Problem to work on: Retype, character for character, the line containing "Task: Open the clock and date in taskbar" along with each line after it through the end of the data, and only those.

#### Listed entries

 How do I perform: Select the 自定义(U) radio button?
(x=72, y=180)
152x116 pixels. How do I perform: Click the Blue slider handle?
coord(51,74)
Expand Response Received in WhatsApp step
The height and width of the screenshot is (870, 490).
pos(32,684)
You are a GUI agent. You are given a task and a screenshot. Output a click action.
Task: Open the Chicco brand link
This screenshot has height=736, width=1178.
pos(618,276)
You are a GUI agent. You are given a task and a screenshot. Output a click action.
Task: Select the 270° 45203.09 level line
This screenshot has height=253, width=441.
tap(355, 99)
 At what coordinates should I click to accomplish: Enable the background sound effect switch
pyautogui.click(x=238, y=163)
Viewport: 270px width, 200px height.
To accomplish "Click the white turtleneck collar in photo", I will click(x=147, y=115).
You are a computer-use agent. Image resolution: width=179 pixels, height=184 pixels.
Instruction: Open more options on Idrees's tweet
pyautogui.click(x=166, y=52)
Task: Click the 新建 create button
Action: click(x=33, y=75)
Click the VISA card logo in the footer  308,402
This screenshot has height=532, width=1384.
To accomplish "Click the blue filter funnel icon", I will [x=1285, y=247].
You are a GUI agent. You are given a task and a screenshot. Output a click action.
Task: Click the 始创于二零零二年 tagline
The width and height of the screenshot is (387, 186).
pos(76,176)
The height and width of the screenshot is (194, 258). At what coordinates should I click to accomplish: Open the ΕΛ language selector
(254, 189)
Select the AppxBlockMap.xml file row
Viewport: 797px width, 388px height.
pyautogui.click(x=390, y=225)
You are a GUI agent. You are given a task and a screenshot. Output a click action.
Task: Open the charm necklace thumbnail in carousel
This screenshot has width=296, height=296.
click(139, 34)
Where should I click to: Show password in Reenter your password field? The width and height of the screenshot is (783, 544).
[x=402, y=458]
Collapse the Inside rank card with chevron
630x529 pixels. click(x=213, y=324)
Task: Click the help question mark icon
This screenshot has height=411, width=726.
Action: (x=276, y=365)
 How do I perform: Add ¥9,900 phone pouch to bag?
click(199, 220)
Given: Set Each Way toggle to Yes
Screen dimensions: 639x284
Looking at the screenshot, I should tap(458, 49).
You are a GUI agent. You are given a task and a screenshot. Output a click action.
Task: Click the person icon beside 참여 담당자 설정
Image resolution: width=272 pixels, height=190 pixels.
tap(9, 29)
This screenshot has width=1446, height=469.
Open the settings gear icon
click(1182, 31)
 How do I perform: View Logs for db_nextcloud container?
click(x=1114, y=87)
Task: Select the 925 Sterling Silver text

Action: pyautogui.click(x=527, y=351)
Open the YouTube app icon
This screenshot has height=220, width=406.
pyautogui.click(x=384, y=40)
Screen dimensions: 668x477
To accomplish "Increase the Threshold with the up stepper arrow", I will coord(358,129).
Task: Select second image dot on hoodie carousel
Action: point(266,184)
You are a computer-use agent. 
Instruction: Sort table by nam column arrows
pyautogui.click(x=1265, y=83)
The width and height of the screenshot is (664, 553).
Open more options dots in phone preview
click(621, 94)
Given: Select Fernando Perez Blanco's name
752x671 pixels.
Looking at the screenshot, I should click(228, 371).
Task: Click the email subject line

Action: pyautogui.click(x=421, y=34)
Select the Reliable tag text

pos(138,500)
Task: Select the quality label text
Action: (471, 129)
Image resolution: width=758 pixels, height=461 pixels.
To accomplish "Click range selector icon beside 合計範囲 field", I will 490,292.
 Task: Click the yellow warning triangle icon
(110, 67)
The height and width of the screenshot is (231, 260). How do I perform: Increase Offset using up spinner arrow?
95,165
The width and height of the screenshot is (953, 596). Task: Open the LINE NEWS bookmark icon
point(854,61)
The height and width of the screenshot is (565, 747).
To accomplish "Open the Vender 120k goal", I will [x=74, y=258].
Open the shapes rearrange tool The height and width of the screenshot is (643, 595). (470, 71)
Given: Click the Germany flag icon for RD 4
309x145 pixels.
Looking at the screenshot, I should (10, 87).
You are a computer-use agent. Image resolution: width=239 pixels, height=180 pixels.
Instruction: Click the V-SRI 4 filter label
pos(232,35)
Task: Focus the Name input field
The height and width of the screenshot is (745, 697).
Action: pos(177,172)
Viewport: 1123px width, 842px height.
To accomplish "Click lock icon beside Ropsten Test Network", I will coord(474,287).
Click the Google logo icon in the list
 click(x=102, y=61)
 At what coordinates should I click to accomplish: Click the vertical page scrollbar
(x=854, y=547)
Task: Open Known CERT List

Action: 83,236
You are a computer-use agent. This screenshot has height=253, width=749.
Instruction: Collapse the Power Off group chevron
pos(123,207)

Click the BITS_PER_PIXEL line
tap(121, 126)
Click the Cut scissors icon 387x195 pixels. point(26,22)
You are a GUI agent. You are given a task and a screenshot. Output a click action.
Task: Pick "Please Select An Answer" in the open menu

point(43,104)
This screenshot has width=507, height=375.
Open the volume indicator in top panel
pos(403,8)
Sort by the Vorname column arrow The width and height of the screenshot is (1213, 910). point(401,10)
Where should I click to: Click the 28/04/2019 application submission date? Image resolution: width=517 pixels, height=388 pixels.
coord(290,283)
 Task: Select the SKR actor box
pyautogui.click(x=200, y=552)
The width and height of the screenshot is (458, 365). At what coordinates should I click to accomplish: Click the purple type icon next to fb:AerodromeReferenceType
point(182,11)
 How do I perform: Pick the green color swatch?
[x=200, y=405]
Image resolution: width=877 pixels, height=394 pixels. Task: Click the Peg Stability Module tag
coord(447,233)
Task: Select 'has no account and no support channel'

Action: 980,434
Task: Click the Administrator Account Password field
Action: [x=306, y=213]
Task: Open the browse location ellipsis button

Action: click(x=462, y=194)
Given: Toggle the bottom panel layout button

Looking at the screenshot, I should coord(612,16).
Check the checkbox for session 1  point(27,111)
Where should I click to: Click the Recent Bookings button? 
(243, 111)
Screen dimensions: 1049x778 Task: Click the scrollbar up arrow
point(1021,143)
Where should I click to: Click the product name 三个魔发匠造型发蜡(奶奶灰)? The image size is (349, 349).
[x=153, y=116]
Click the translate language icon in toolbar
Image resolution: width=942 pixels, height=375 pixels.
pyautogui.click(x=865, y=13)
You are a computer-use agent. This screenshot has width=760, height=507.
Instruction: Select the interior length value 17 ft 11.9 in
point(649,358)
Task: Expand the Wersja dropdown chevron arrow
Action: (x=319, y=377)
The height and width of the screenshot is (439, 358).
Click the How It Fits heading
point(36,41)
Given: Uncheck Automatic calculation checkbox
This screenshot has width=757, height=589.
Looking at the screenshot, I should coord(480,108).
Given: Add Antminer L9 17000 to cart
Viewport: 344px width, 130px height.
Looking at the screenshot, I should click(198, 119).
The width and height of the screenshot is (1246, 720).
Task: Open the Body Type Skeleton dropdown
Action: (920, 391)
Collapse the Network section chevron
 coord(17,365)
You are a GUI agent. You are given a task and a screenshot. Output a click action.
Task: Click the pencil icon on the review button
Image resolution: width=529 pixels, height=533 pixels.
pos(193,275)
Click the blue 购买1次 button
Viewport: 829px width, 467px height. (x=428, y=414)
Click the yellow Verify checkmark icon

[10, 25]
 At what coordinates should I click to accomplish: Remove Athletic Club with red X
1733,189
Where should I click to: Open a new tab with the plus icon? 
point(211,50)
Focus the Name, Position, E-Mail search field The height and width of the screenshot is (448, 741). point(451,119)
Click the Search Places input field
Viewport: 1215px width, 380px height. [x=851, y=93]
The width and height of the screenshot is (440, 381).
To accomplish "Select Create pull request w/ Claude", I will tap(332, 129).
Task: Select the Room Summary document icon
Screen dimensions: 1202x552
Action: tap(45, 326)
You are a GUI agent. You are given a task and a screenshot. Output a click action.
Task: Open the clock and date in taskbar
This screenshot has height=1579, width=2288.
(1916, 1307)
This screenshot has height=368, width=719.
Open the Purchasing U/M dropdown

########

Written solution:
Task: Open the clock and date in taskbar
This screenshot has height=1579, width=2288.
(1916, 1307)
This screenshot has height=368, width=719.
Open the Purchasing U/M dropdown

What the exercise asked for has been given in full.